ISLAMABAD, Aug 8: The cigarette industry on Wednesday requested the finance ministry not to implement the idea of a uniform excise duty on all cigarette brands suggested by the World Health Organisation, as opposed to the current tiered one.

In a meeting with finance ministry officials, a delegation of cigarette manufactures said that the WHO recommendation recently adopted in Geneva, is not suitable for the country like Pakistan, where the socio- economic structure is different from that of European countries.

Currently, in Pakistan, federal excise duty (FED) is different on various brands of cigarettes, based on the value.

“The present system is that there is high tax on costlier cigarettes and a uniform average tax would mean that FED would be lowered on high end cigarettes and increased on cigarettes of low value brands,” said an official of the finance ministry.

“Unlike the developed countries, there is a large gap between low income groups and the well off class in the country.”

The experts from cigarette industry are of a different opinion about the concept of tax sovereignty, which is accepted by the WHO, as societies differ across the world in various ways.
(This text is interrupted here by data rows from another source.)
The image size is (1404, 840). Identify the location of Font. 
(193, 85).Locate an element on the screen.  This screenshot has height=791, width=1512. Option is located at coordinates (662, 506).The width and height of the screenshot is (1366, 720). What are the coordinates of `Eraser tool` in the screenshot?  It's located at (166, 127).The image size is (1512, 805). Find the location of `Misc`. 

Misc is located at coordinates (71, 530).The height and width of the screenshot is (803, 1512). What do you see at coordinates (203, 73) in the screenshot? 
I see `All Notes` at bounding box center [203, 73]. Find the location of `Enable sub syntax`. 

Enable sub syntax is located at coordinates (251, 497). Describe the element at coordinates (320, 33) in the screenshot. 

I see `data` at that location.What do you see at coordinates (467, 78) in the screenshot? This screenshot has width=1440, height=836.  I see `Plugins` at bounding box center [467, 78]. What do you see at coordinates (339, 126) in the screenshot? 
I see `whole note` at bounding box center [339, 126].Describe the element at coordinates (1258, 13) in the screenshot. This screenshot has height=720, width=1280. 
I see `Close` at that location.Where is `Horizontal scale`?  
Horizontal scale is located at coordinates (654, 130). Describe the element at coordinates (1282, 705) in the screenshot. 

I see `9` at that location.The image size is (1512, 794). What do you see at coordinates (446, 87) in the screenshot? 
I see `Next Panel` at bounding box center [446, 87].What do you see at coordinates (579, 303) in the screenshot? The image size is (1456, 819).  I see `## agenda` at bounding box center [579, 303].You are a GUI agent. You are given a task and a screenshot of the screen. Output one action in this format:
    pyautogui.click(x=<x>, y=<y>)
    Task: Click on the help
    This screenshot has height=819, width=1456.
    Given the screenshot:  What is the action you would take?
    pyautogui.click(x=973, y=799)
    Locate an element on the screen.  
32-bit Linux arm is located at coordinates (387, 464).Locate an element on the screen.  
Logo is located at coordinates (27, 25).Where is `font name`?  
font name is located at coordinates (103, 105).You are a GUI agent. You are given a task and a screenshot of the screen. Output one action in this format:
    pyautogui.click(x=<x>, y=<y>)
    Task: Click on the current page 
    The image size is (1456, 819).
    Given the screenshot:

“Higher taxes doesn’t necessarily mean higher revenues, ’said one official of the cigarette industry, adding, “This is because there is a serious issue of tax evasion in county and as tax rate would be increased many local manufacturers would prefer not to pay taxes at all.”

Tax experts are unanimous that a target based on excise incidence is meaningless as there is no correlation between excise incidence and excise yield.

The delegation told the officials that FBR tax excise structure on cigarettes has been yielding optimum revenue for FBR for the last 10 years, which is in line with the government policy.

The two major cigarette manufacturers contributed Rs58 billion in taxes and other levies in 2011-12, while only Rs0.5 billion was contributed by other cigarette manufacturers.

The industry claims that cigarette sector delivers nearly 37 per cent of total FED collection and almost 3.9pc of total FBR revenue.

The delegation told officials that the tax rate on a pack of cigarettes is high within the region and was up to 81 percent of the total value of the packet in certain brands.

“We fear that any increase in taxation could lead to higher smuggling of cigarettes in Pakistan,” the industry players said.